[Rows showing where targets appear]

— Start —

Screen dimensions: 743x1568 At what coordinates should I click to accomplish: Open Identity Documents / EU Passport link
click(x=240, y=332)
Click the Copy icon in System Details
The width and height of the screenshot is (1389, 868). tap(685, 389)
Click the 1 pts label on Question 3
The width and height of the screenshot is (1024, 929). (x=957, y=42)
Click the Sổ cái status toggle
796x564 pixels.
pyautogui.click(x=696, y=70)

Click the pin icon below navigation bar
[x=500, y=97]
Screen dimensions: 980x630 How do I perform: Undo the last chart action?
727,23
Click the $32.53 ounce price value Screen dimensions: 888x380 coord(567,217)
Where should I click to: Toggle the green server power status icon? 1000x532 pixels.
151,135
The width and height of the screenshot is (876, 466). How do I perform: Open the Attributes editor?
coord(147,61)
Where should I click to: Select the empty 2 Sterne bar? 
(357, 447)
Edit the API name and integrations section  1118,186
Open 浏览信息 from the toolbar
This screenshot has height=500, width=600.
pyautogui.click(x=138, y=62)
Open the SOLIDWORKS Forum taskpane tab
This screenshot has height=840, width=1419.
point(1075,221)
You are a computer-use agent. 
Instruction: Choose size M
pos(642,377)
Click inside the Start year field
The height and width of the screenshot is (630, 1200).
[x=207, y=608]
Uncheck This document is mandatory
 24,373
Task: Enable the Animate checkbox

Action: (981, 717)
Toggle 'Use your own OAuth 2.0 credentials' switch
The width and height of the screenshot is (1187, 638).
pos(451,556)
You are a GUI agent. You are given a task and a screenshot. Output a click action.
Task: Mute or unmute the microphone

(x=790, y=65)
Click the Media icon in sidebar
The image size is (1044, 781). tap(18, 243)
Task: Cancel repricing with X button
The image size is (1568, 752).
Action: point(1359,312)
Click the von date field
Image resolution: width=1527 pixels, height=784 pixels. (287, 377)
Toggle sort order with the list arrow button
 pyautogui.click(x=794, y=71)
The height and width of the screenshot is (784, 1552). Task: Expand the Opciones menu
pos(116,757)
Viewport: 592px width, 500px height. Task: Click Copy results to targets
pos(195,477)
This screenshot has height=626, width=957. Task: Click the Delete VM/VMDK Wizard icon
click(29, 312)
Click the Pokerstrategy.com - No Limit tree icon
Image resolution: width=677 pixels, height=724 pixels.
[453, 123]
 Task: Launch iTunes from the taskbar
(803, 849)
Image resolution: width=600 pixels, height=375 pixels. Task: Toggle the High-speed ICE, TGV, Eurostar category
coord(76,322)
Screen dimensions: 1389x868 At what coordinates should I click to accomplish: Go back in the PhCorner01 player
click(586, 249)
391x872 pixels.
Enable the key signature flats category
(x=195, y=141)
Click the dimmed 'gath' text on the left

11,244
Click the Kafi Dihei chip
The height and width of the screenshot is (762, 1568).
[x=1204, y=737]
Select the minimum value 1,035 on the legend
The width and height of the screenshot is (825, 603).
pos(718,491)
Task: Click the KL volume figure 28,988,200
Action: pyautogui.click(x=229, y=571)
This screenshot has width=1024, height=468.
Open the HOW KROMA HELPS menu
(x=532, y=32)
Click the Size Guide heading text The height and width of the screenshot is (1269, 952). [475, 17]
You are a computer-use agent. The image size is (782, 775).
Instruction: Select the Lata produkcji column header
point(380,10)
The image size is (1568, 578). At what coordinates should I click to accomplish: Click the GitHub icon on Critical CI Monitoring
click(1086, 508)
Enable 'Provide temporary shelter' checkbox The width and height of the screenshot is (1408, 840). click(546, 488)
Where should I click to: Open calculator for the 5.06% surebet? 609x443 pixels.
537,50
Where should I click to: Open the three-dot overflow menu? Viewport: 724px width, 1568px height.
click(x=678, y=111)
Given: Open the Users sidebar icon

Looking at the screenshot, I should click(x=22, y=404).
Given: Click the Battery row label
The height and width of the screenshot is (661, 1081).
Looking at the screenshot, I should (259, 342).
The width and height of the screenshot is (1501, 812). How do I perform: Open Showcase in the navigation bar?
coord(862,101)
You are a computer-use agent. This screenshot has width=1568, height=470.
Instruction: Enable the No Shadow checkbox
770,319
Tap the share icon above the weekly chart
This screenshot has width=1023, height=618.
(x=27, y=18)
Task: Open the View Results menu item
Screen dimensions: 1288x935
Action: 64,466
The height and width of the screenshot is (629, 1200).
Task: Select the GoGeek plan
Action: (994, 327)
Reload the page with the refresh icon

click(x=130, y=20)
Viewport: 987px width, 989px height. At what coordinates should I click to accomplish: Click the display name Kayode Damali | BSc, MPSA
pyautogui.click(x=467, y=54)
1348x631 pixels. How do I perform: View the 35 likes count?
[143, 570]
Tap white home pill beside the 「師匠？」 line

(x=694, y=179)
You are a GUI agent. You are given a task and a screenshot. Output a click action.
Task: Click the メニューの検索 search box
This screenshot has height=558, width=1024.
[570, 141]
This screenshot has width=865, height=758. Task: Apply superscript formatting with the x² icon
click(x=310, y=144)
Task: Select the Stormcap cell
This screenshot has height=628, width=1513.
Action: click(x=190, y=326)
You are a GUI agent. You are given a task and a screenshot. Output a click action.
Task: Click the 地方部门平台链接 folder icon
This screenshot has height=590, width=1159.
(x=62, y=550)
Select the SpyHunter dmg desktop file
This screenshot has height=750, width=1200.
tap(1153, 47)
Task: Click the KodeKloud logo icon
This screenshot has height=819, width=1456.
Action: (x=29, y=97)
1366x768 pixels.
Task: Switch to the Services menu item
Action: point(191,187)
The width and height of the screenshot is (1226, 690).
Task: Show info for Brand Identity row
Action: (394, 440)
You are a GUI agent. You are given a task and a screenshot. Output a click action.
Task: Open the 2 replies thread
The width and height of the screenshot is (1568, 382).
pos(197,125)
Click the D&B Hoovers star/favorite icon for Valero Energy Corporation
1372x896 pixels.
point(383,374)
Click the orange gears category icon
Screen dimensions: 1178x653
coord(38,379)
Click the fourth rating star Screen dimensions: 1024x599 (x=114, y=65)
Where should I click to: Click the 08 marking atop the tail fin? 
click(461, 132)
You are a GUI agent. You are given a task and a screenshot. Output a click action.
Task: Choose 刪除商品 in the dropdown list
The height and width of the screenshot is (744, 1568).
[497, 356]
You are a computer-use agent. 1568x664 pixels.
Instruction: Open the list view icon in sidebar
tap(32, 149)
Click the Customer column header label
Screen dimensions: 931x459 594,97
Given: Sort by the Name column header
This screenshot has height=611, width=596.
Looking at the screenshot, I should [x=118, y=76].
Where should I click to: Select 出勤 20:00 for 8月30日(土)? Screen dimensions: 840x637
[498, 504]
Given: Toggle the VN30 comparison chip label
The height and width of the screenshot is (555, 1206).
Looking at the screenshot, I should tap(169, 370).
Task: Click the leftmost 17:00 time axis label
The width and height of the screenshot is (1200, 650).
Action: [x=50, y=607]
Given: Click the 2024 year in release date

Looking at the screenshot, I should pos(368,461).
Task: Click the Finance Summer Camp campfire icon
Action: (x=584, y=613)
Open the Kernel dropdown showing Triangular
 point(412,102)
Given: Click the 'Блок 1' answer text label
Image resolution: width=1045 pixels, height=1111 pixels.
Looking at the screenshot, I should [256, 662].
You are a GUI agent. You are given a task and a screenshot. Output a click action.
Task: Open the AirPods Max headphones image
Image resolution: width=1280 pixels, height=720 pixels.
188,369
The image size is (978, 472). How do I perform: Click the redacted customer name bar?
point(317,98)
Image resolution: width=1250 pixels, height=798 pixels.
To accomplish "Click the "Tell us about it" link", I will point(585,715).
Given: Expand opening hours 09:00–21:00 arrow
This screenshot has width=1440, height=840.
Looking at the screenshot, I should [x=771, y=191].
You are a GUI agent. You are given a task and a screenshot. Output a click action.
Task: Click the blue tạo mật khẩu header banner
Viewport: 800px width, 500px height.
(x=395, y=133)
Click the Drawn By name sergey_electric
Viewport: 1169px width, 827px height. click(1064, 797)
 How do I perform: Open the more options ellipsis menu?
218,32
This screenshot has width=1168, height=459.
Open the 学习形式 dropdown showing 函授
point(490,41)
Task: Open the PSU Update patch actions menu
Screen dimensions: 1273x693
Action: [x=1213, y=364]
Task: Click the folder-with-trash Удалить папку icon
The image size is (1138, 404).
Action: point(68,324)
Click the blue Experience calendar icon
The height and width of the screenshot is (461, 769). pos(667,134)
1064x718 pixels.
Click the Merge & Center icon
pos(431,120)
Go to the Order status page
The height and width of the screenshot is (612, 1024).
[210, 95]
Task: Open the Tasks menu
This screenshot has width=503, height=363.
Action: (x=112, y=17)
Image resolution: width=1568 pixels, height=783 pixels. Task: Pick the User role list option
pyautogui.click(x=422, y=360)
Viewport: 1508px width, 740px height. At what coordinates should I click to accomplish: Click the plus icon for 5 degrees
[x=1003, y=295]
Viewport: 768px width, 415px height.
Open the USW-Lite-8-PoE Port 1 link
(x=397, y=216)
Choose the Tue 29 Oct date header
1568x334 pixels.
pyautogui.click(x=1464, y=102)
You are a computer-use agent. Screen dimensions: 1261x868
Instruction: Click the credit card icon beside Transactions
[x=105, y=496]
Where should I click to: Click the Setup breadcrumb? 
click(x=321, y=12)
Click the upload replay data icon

— End —

- [EXERCISE BRIEF] Reproduce the entries starting at the line that has "Click the Media icon in sidebar" and stopping after the line that has "click(1086, 508)", changing "Open" to "Show" and keeping everything else the same.

- [EXERCISE ANSWER]
Click the Media icon in sidebar
The image size is (1044, 781). tap(18, 243)
Task: Cancel repricing with X button
The image size is (1568, 752).
Action: point(1359,312)
Click the von date field
Image resolution: width=1527 pixels, height=784 pixels. (287, 377)
Toggle sort order with the list arrow button
 pyautogui.click(x=794, y=71)
The height and width of the screenshot is (784, 1552). Task: Expand the Opciones menu
pos(116,757)
Viewport: 592px width, 500px height. Task: Click Copy results to targets
pos(195,477)
This screenshot has height=626, width=957. Task: Click the Delete VM/VMDK Wizard icon
click(29, 312)
Click the Pokerstrategy.com - No Limit tree icon
Image resolution: width=677 pixels, height=724 pixels.
[453, 123]
 Task: Launch iTunes from the taskbar
(803, 849)
Image resolution: width=600 pixels, height=375 pixels. Task: Toggle the High-speed ICE, TGV, Eurostar category
coord(76,322)
Screen dimensions: 1389x868 At what coordinates should I click to accomplish: Go back in the PhCorner01 player
click(586, 249)
391x872 pixels.
Enable the key signature flats category
(x=195, y=141)
Click the dimmed 'gath' text on the left

11,244
Click the Kafi Dihei chip
The height and width of the screenshot is (762, 1568).
[x=1204, y=737]
Select the minimum value 1,035 on the legend
The width and height of the screenshot is (825, 603).
pos(718,491)
Task: Click the KL volume figure 28,988,200
Action: pyautogui.click(x=229, y=571)
This screenshot has width=1024, height=468.
Show the HOW KROMA HELPS menu
(x=532, y=32)
Click the Size Guide heading text The height and width of the screenshot is (1269, 952). [475, 17]
You are a computer-use agent. The image size is (782, 775).
Instruction: Select the Lata produkcji column header
point(380,10)
The image size is (1568, 578). At what coordinates should I click to accomplish: Click the GitHub icon on Critical CI Monitoring
click(1086, 508)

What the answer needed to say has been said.